(Data extract begins)

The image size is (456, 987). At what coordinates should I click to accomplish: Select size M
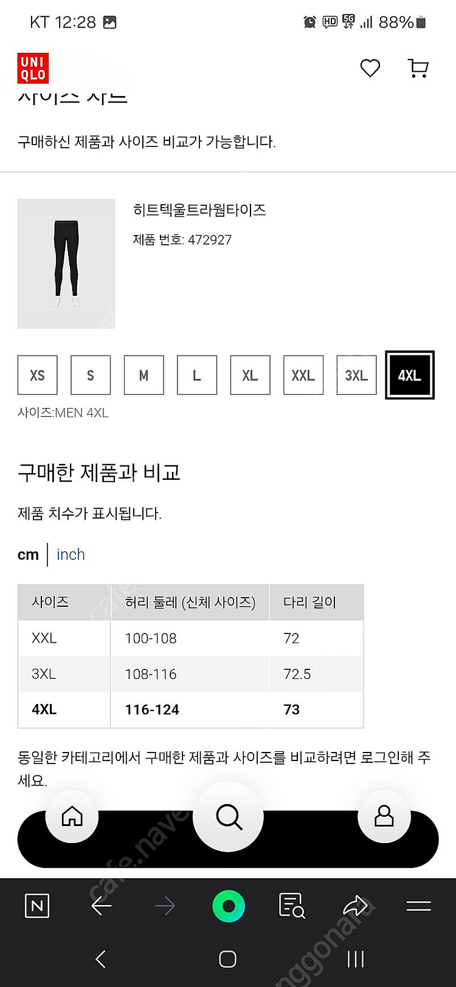click(x=143, y=375)
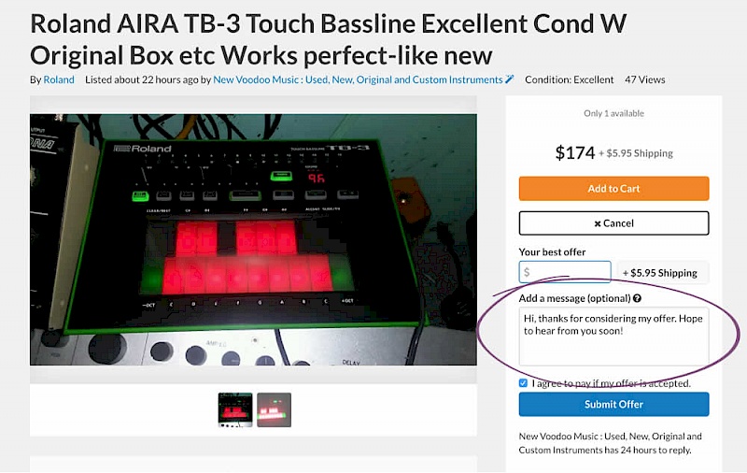Submit the offer
747x473 pixels.
[613, 404]

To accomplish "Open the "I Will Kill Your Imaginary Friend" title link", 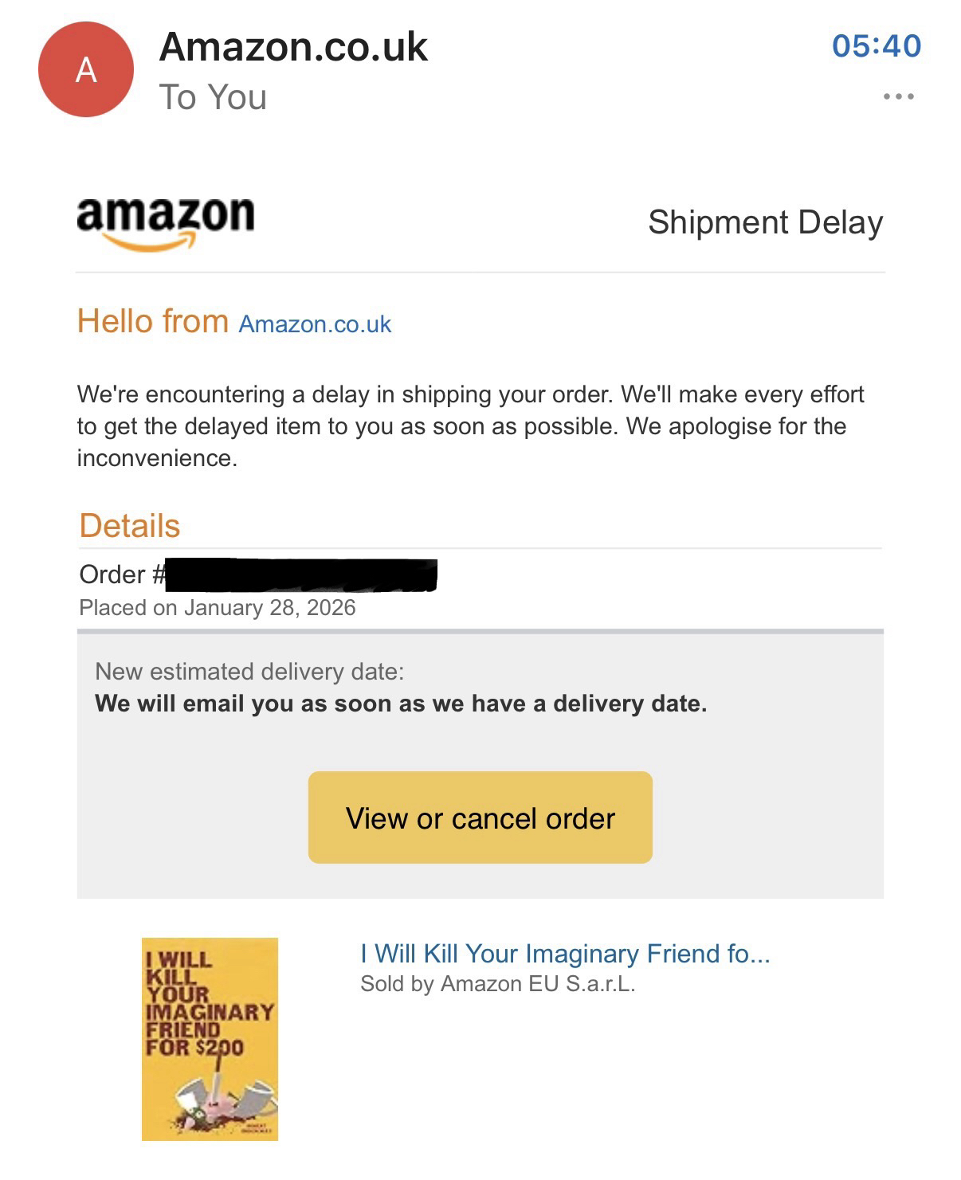I will click(564, 954).
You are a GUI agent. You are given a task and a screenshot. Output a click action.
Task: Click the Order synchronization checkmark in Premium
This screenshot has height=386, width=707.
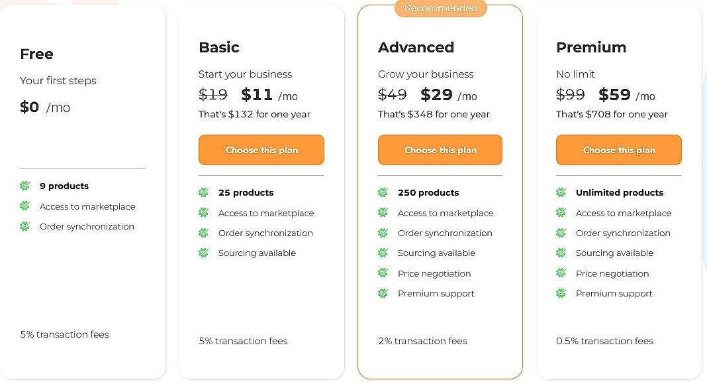[561, 233]
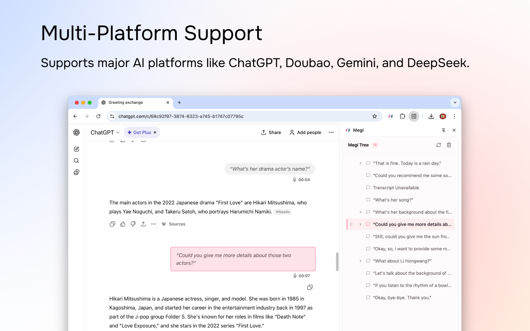Toggle the browser side panel button

[x=414, y=116]

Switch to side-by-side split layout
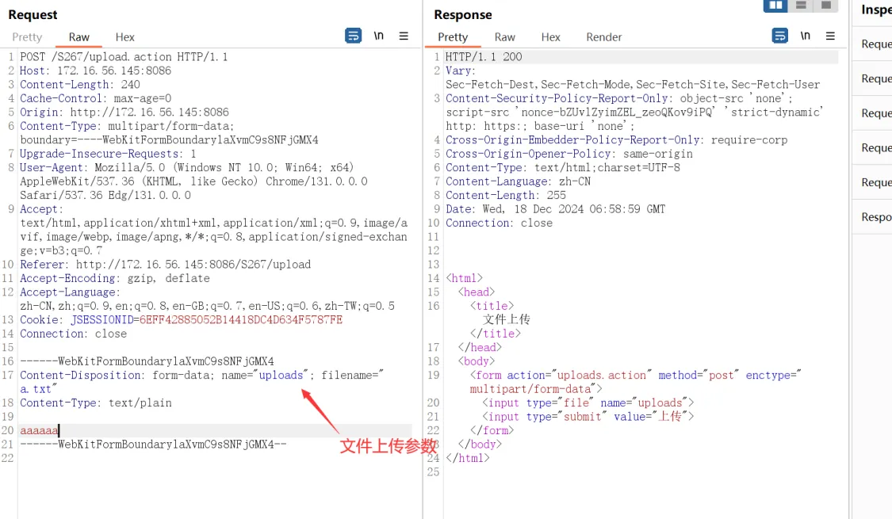coord(775,6)
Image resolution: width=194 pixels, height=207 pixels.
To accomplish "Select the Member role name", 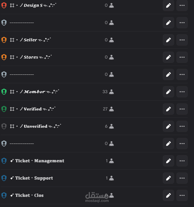I will (35, 91).
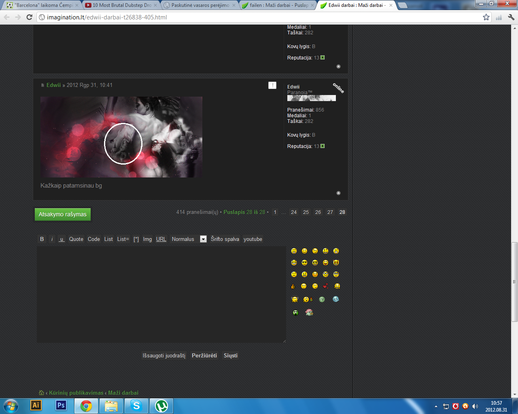Screen dimensions: 518x414
Task: Switch to the failen : Maži darbai tab
Action: (x=278, y=5)
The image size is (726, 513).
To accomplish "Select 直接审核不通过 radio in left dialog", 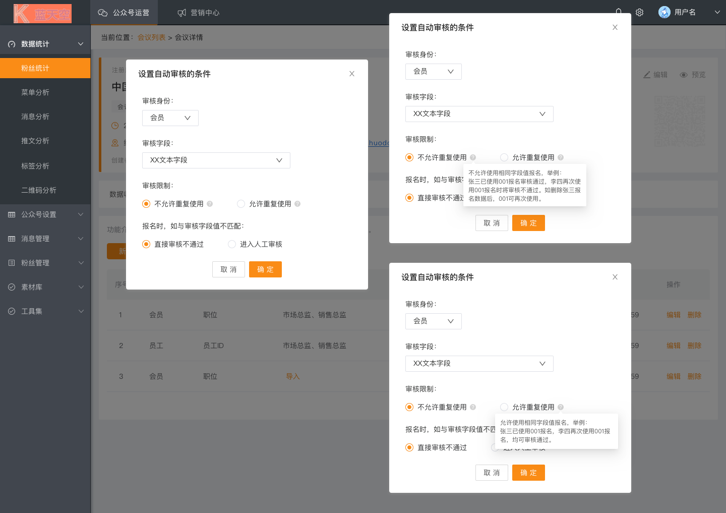I will pyautogui.click(x=146, y=244).
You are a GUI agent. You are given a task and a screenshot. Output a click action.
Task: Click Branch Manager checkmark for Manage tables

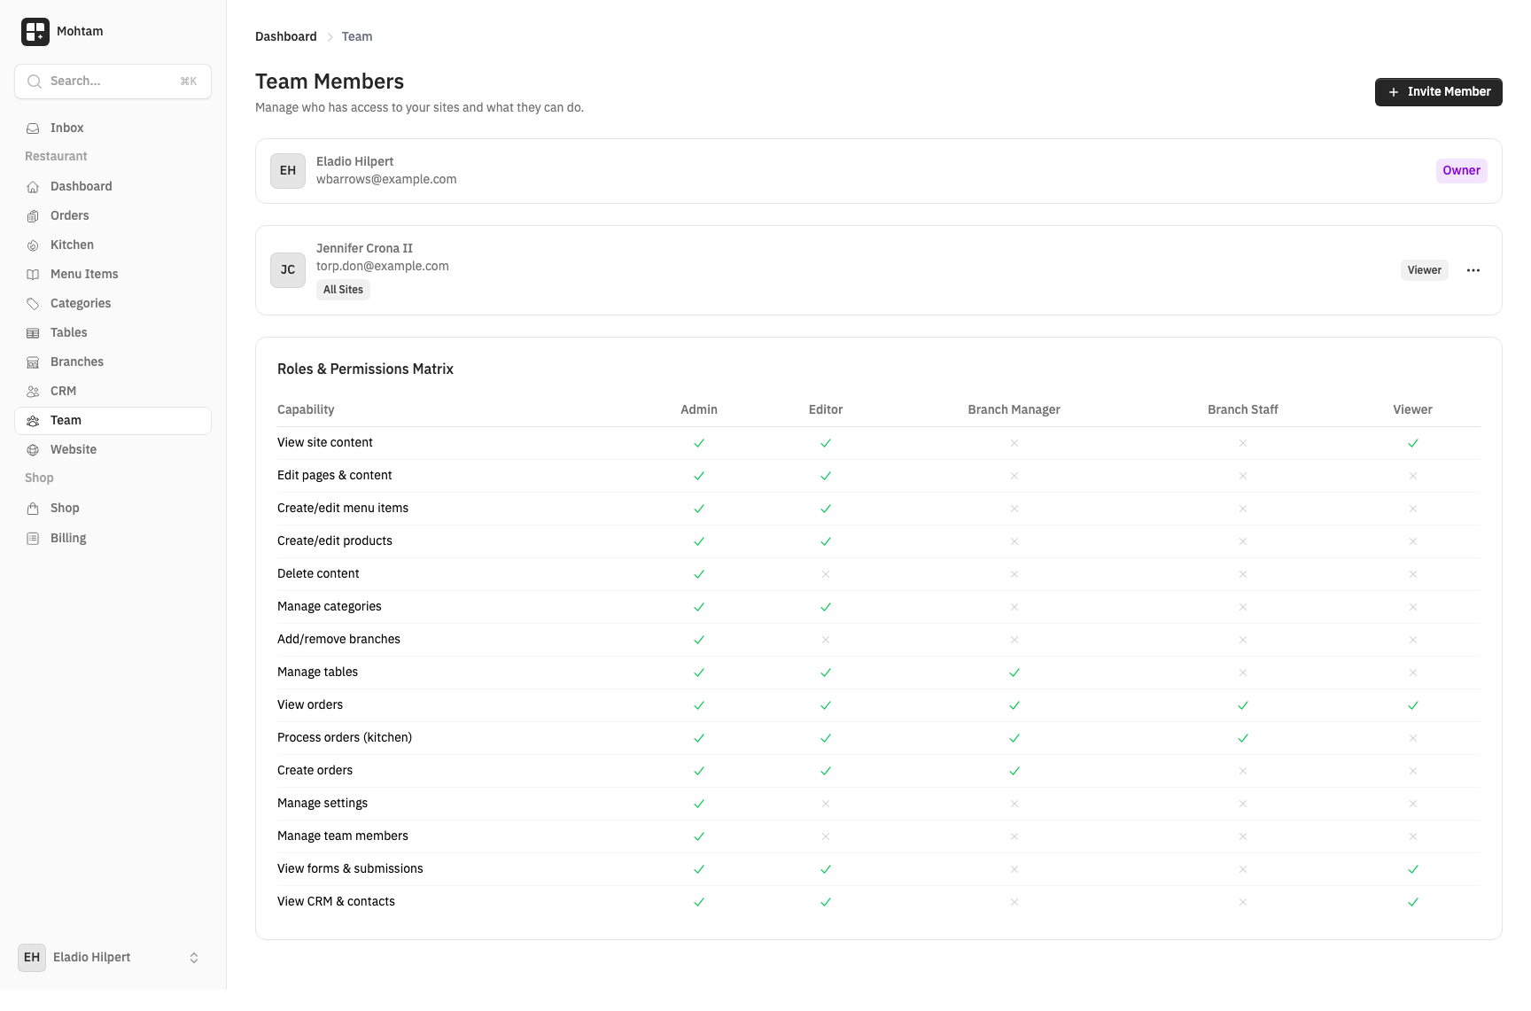(1014, 673)
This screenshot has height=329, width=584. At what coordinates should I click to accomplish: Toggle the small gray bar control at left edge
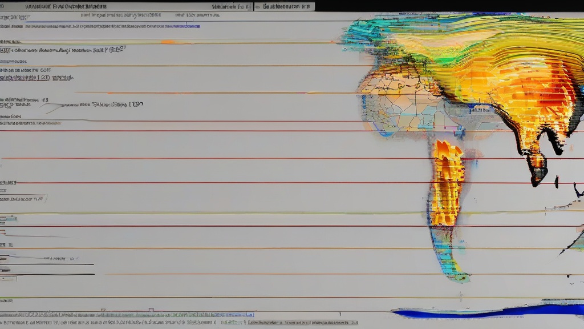click(x=8, y=219)
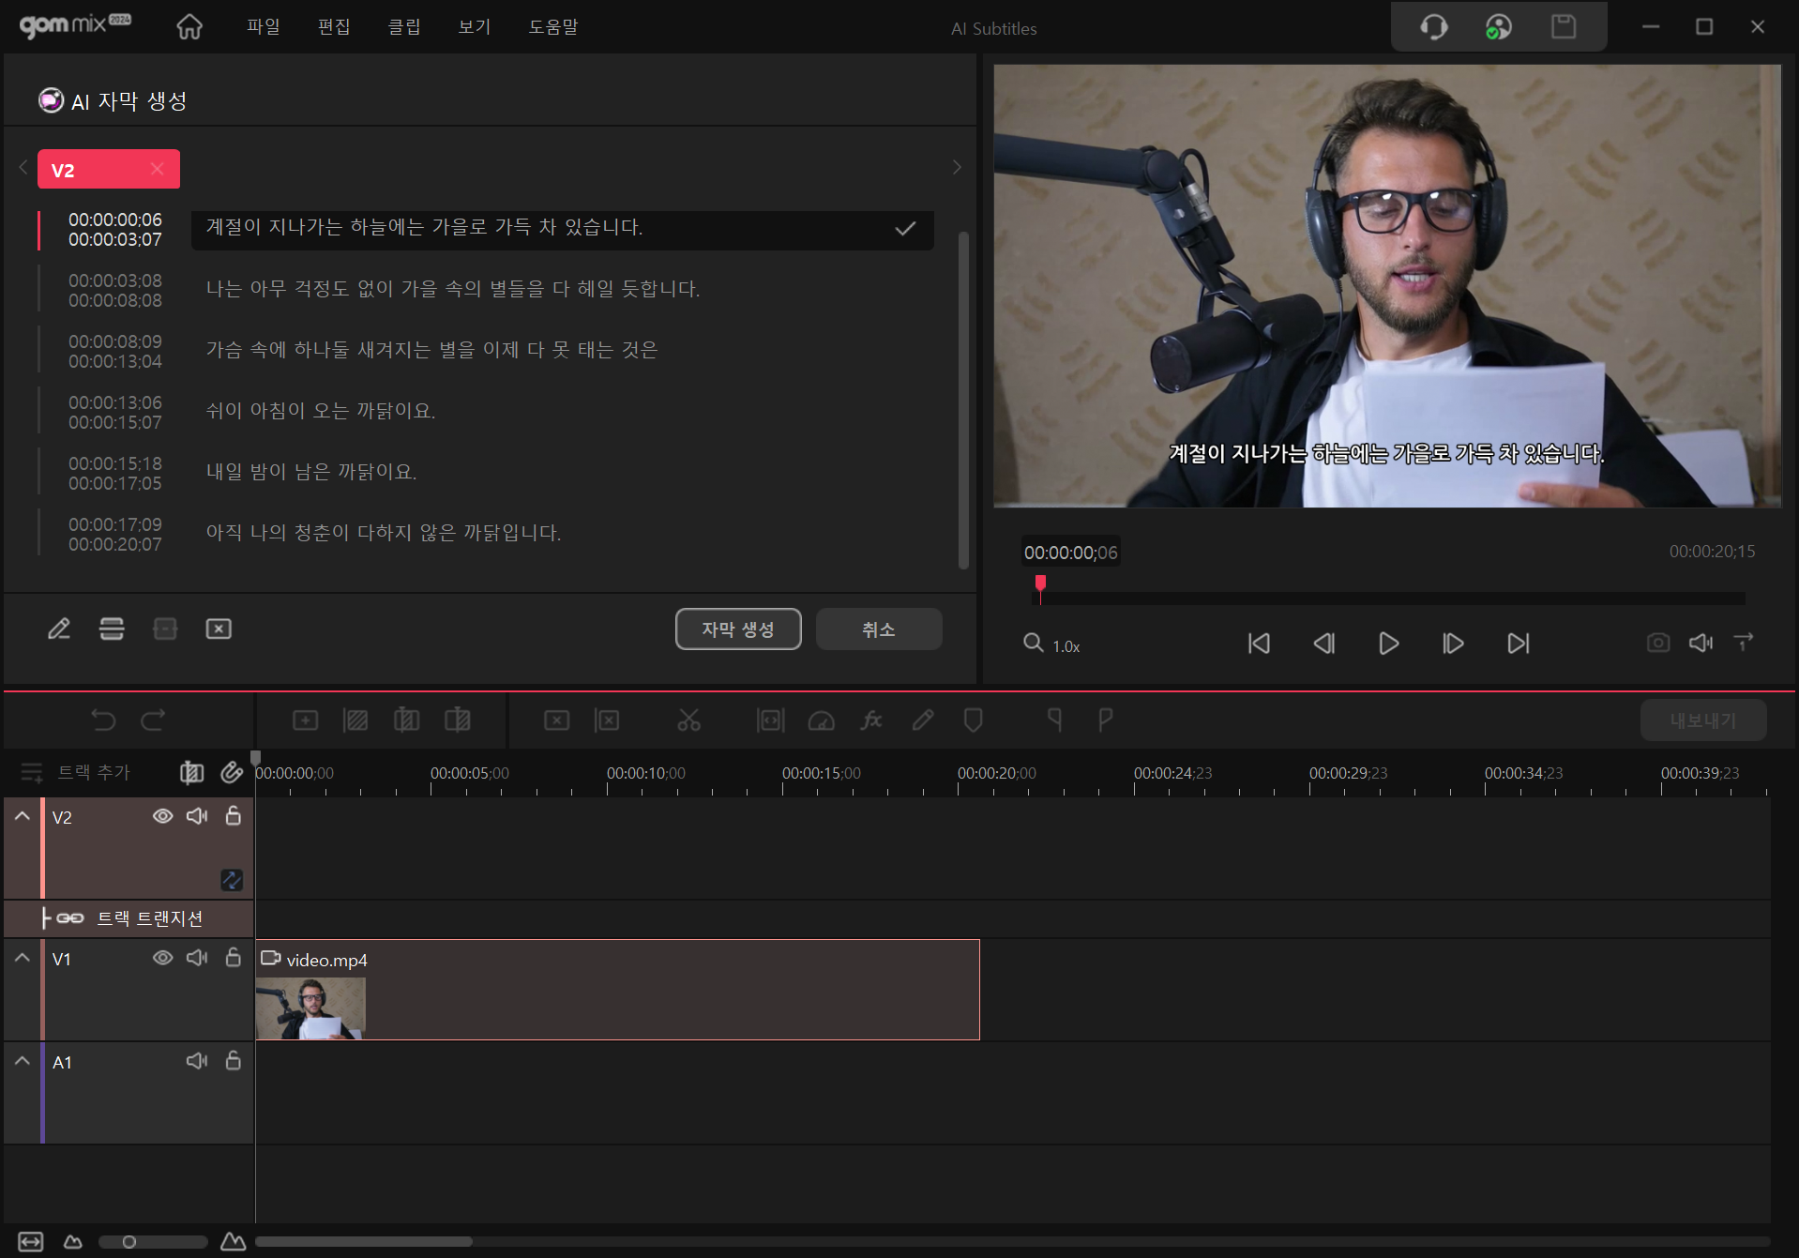The height and width of the screenshot is (1258, 1799).
Task: Click the Home icon in top bar
Action: 189,27
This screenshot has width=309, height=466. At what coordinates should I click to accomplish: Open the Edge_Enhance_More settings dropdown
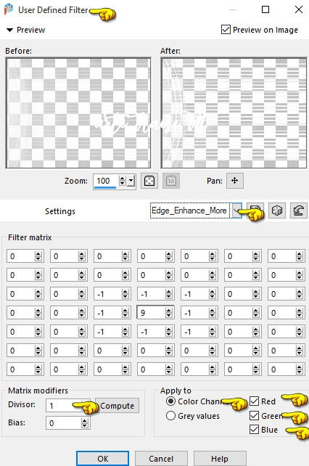[x=236, y=210]
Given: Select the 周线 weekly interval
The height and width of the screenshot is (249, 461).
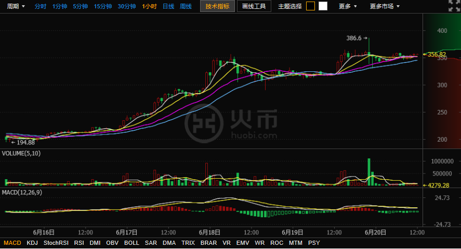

(Data extract ends)

Only the lines from the one containing "Task: Click Branch" through the end of the listing should be output, word for word and inclusive; keep pictures out.

Task: Click Branch Manager checkmark for Manage tables

(1014, 673)
This screenshot has height=329, width=584. At what coordinates should I click to accomplish: Toggle the small gray bar control at left edge
click(x=8, y=219)
The height and width of the screenshot is (1258, 1799).
Task: Click the Home icon in top bar
Action: 189,27
This screenshot has width=309, height=466. At what coordinates should I click to accomplish: Open the Edge_Enhance_More settings dropdown
[x=236, y=210]
Given: Select the 周线 weekly interval
The height and width of the screenshot is (249, 461).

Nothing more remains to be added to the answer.